B-Laparoscopy with Dye Injection:

  • By injection of methylene blue dye through the cx if passed from the fimbrial end = patent tubes.

Treatment:

  • IVF

C- Cervical Factor of Infertility

Causes:

  1. Congenital:
  2. Traumatic
  3. Inflammatory: endocervicitis, “common organisms are chlamydia and gonorrhea”.
  4. Neoplastic: cervical fibroid and masses blocking or distorting the cx.
  5. Immunological i.e., presence of anti-sperm antibodies.
  6. Hormonal: especially decreased estrogen causing decreased mucous and rendering it thick.

Diagnosis:

  • Cervical culture
  • Postcoital tests: for patients with history or physical exam findings suggestive of cervical factor.
    • The validity of the test is controversial.

Treatment:

  • Treat underlying cause

D- Uterine Factor of Infertility

  • Uterine factors include leiomyomata, intrauterine synechiae (Asherman syndrome), septae, and other müllerian anomalies.
    • Fibroid - Adhesions

Investigation:

  • Pelvic US
  • Saline infusion ultrasonography (sonohysterography [SHG])
  • HSG
  • Hysteroscopy: Reserved for those patients with HSG or SHG results that need further evaluation.
  • Laparoscopy: Septate and bicornuate uterus are similar in HSG and differentiate between them by Laparoscopy.

Treatment:

  • According to Cause.
    • Surgery, adhesiolysis in Asherman’s.
    • Polypectomy OR myomectomy in fibroid.
    • Removal of septum if septate uterus.

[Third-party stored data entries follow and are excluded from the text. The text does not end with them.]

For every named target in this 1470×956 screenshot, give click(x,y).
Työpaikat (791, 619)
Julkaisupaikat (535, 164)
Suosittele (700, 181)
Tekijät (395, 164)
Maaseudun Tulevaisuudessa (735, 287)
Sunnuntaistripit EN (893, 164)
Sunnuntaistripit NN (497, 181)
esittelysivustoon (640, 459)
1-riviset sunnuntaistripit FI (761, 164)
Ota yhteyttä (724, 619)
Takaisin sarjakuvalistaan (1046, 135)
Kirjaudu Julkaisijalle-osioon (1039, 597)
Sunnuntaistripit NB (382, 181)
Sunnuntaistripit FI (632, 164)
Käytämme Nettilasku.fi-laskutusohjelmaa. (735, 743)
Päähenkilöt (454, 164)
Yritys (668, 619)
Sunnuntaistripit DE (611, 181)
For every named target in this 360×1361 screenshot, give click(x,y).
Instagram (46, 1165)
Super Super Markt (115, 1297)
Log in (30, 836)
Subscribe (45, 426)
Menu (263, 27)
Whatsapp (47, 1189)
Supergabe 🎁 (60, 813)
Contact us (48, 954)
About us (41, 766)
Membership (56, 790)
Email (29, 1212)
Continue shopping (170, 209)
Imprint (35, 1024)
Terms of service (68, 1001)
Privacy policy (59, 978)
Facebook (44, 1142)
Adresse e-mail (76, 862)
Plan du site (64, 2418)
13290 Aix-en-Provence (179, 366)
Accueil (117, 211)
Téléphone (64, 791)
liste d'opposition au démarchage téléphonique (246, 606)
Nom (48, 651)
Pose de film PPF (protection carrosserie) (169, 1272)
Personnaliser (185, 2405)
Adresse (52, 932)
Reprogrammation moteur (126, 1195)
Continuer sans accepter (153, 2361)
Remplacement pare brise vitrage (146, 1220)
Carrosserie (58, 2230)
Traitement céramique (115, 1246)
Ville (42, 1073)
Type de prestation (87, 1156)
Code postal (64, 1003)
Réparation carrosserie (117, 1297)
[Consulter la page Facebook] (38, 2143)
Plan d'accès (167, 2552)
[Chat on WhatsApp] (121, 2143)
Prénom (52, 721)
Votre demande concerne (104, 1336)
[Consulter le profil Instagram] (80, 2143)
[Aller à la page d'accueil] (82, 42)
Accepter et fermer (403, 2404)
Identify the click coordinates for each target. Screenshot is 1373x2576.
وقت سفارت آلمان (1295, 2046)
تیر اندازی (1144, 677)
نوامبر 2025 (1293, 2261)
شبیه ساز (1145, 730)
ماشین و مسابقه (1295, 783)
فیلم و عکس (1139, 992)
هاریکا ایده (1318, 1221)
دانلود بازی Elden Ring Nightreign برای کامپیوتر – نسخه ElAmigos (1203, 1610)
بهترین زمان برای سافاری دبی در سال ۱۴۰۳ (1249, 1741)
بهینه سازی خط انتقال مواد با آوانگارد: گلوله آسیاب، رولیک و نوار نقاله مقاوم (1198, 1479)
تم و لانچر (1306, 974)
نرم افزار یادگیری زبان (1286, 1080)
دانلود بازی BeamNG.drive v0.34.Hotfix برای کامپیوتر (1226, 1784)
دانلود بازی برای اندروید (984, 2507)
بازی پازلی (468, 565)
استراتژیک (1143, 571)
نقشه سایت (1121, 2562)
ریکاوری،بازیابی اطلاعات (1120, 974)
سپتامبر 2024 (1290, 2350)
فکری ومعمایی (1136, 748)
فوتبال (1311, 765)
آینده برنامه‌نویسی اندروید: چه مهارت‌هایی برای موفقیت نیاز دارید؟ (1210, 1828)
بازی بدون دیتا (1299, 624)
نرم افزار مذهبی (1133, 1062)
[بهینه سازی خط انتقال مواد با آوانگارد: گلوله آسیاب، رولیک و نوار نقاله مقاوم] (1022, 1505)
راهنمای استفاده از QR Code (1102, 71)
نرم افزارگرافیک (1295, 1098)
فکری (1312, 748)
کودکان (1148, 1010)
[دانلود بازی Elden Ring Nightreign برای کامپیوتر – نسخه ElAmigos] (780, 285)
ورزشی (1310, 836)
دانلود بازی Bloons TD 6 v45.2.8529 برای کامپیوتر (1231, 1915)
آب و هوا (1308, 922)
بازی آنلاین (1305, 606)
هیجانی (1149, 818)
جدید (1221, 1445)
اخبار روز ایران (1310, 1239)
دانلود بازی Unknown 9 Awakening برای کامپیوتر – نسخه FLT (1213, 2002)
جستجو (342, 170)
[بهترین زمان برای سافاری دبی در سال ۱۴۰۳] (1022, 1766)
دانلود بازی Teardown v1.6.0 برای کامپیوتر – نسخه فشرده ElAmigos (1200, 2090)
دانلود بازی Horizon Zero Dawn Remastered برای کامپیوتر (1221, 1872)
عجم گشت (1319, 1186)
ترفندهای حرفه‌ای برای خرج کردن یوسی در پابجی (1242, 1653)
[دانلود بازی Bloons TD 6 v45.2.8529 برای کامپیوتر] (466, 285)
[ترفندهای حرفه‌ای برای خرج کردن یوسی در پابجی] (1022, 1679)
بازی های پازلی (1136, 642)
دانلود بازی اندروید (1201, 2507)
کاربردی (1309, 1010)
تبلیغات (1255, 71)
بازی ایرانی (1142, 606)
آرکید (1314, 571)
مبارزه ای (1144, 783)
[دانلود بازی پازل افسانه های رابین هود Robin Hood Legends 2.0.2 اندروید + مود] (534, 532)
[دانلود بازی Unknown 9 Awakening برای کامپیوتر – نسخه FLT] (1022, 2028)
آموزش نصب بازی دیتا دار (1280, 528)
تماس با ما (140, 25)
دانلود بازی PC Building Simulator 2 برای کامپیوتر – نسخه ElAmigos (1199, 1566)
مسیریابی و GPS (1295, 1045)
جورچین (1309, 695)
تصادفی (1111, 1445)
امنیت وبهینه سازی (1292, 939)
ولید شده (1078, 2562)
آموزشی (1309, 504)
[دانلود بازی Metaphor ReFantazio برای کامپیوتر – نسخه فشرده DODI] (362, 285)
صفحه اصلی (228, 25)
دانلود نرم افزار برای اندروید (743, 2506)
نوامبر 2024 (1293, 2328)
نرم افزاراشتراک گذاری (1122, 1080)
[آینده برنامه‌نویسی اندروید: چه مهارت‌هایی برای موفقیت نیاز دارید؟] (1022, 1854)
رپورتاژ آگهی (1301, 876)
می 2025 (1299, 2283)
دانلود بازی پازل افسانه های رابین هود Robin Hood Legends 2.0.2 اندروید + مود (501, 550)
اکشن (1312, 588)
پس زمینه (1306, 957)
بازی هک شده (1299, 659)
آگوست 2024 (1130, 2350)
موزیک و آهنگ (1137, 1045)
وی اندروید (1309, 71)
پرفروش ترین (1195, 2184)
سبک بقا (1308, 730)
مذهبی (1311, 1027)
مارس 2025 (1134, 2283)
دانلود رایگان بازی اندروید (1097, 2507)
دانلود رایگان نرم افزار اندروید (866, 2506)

F- Pelvic and Peritoneal Factor

  • Any gross pathology in the pelvis may disturb the function/movement of tubes/ovaries like endometriosis, adhesions, or PID.

Diagnosis:

  • Laparoscopy.
  • Ultrasound can diagnose endometrioma / hydrosalpinx

Treatment:

  • Treatment of the cause.
    • Endometriosis: remove endometrioma > 3 cm if present, lysis and excision of endometriosis if indicated.
      • mild endometriosis >> ovulation induction +/- IUI.

      • if failed or moderate/severe endometriosis >> IVF.